Due to the risk of thromboembolic complications, the use of the drug should be discontinued in case of occurrence: visual disturbances, such as loss of vision, exophthalmos, double vision, vascular lesions of the retina; migraine; venous thromboembolism or thrombotic complications, regardless of their location.

If there is a history of thrombophlebitis, the patient should be under close supervision.

When using progesterone with estrogen-containing drugs, it is necessary to refer to their instructions for use regarding the risks of venous thromboembolism.

The use of progesterone may affect the results of some laboratory tests, including liver function, thyroid function; coagulation parameters; pregnanediol concentration.
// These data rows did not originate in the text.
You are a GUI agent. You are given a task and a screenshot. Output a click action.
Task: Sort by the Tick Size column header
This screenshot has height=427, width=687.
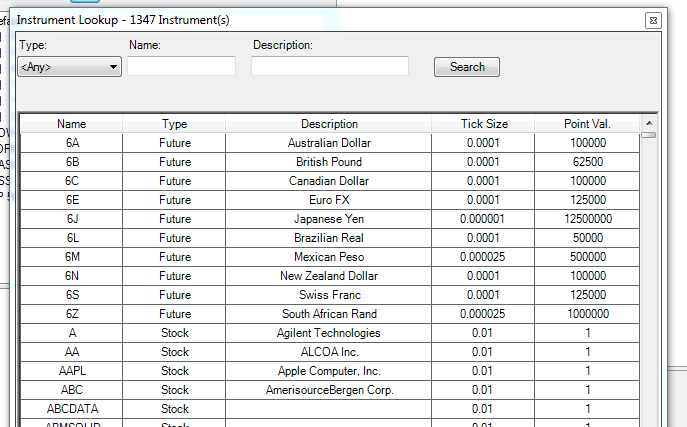[x=484, y=124]
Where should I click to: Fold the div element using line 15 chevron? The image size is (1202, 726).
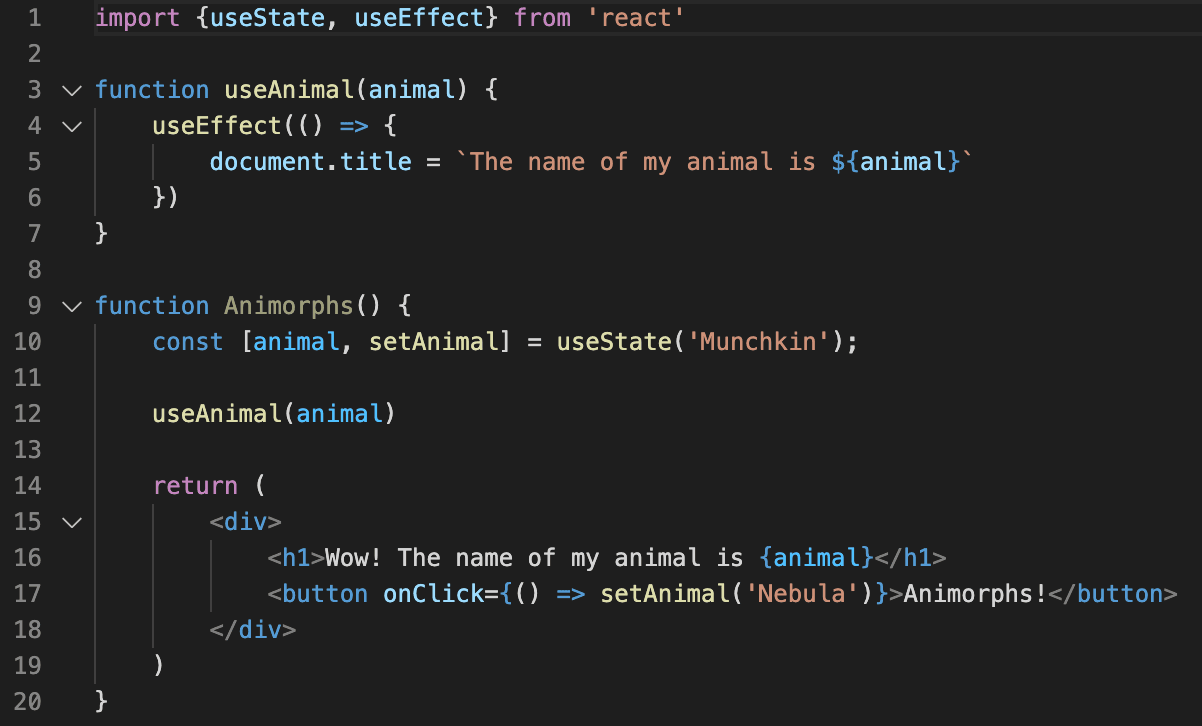pyautogui.click(x=70, y=521)
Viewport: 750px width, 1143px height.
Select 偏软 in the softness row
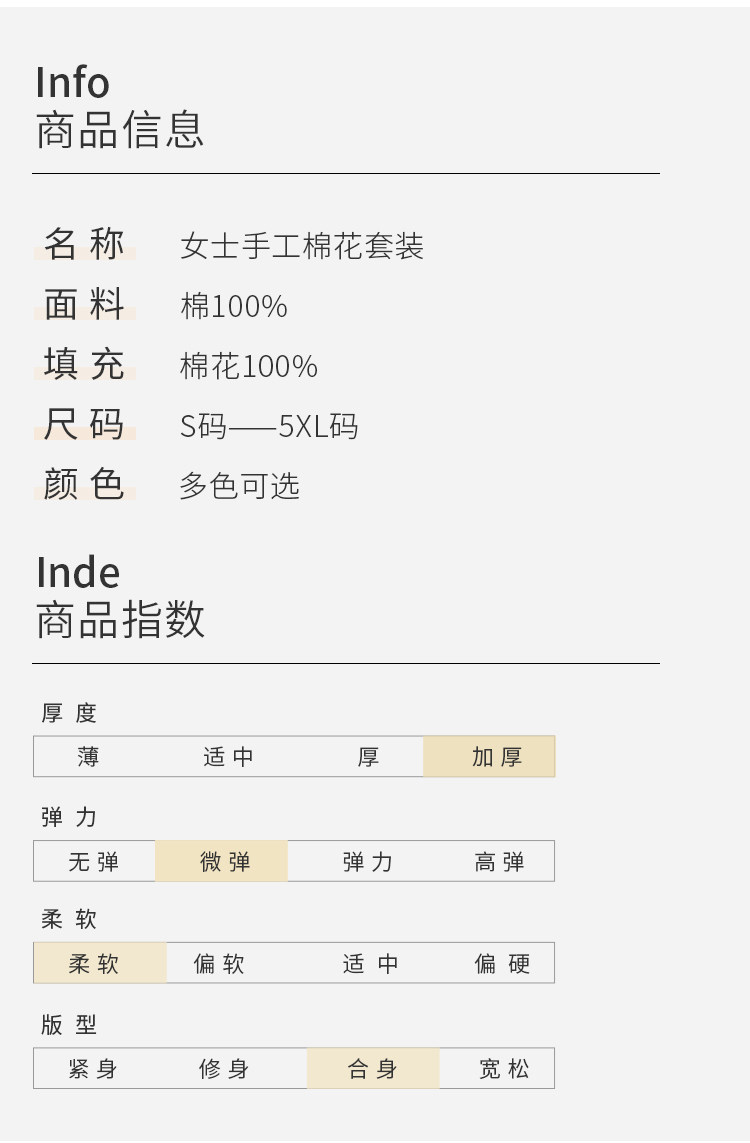tap(219, 964)
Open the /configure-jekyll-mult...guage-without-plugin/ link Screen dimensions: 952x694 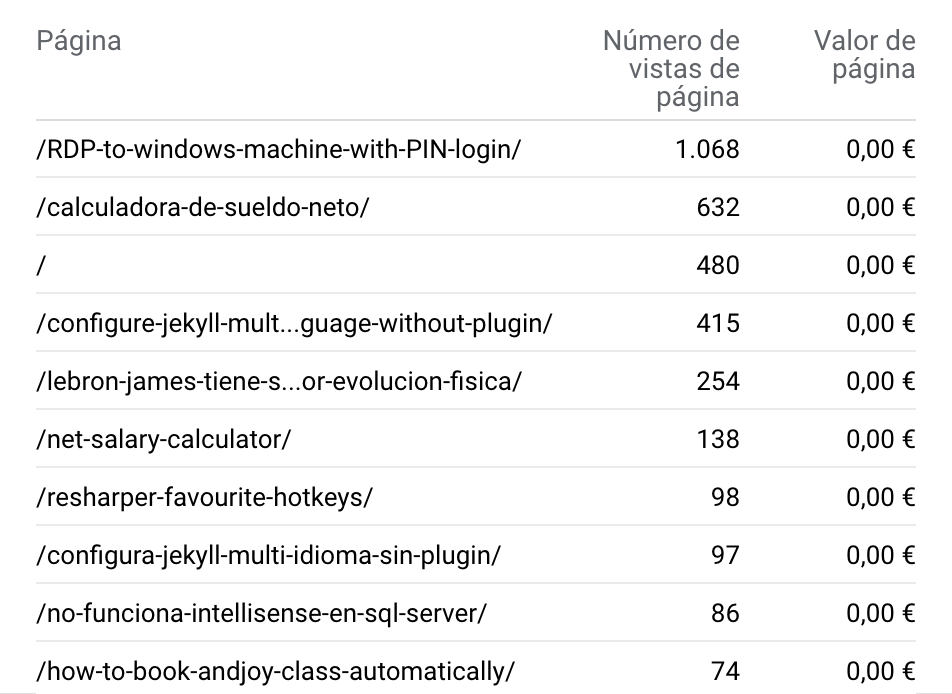294,324
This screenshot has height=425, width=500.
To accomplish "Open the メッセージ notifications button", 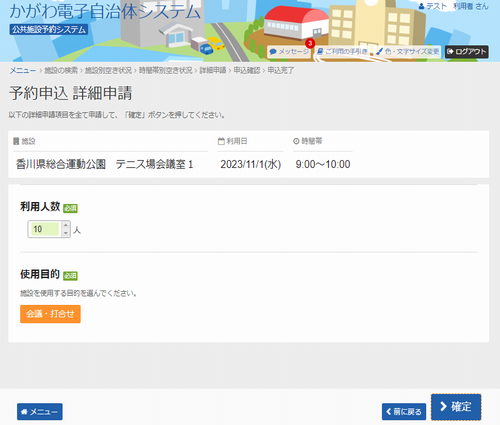I will [289, 52].
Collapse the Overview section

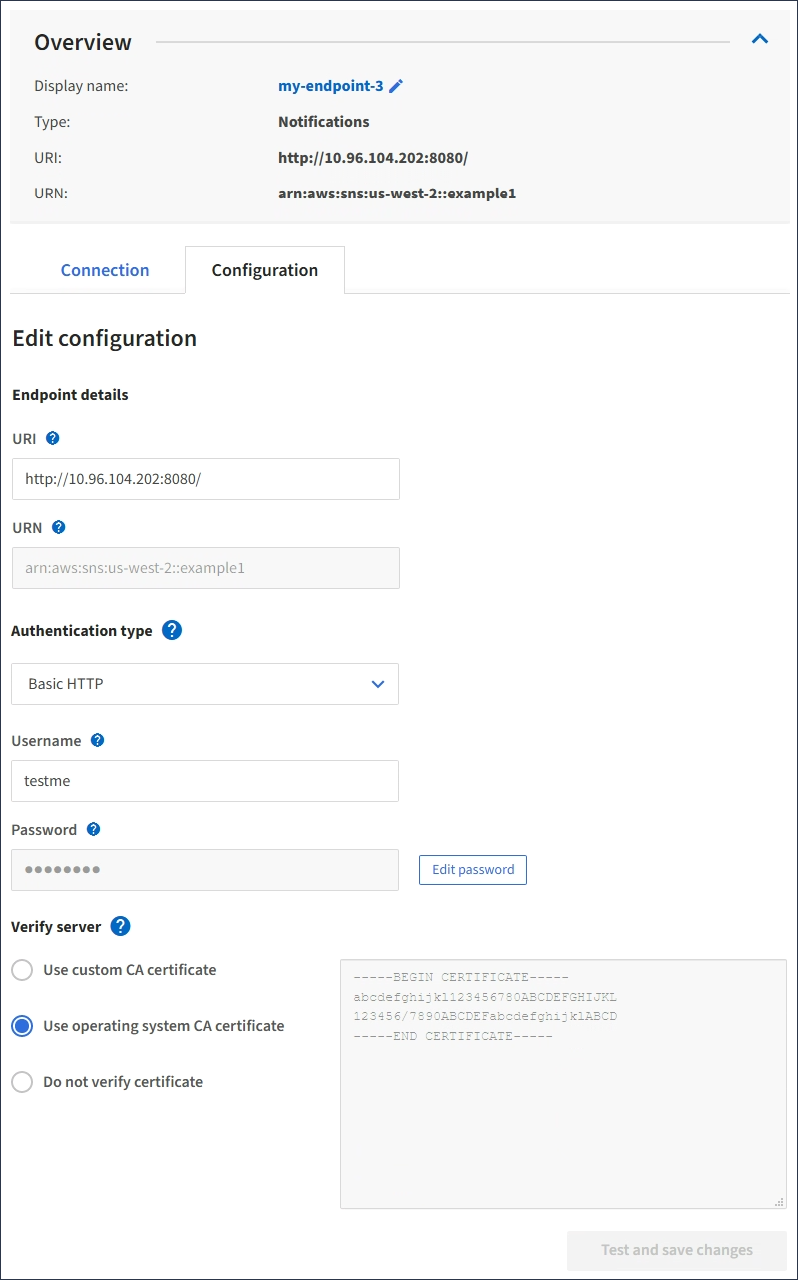click(760, 39)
Effect on ability to drive vehicles and operate machinery

When using the drug orally, caution must be exercised when driving vehicles and engaging in other potentially hazardous activities that require increased concentration and speed of psychomotor reactions.

Drug Interactions

When used orally, Progesterone enhances the effect of diuretics, antihypertensive drugs, immunosuppressants, anticoagulants.

Reduces the lactogenic effect of oxytocin.

Concomitant use with inducers of hepatic microsomal enzymes CYP3A4, such as barbiturates, antiepileptic drugs (phenytoin), rifampicin, phenylbutazone, spironolactone, griseofulvin, is accompanied by an acceleration of progesterone metabolism in the liver.

Concomitant administration of progesterone with some antibiotics (penicillins, tetracyclines) may lead to a decrease in its effectiveness due to disruption of the enterohepatic recirculation of sex hormones as a result of changes in the intestinal microflora.

The severity of these interactions may vary among different patients, so predicting the clinical effects of the listed interactions is difficult.

Ketoconazole may increase the bioavailability of progesterone.

Progesterone may increase the concentration of ketoconazole and cyclosporine.

Progesterone may reduce the effectiveness of bromocriptine.

Progesterone may cause a decrease in glucose tolerance, consequently increasing the need for insulin or other hypoglycemic drugs in patients with diabetes mellitus.

The bioavailability of progesterone may be reduced in smoking patients and with excessive alcohol consumption.

With intravaginal use, simultaneous use of other intravaginally applied medicinal products should be avoided to prevent impairment of the release and absorption of progesterone.

Storage Conditions

Store at 2°C (36°F) to 25°C (77°F). Keep in original packaging, protected from light. Keep out of reach of children.

Dispensing Status

Rx Only

Important Safety Information

This information is for educational purposes only and does not replace professional medical advice. Always consult your doctor before use. Dosage and side effects may vary. Use only as prescribed.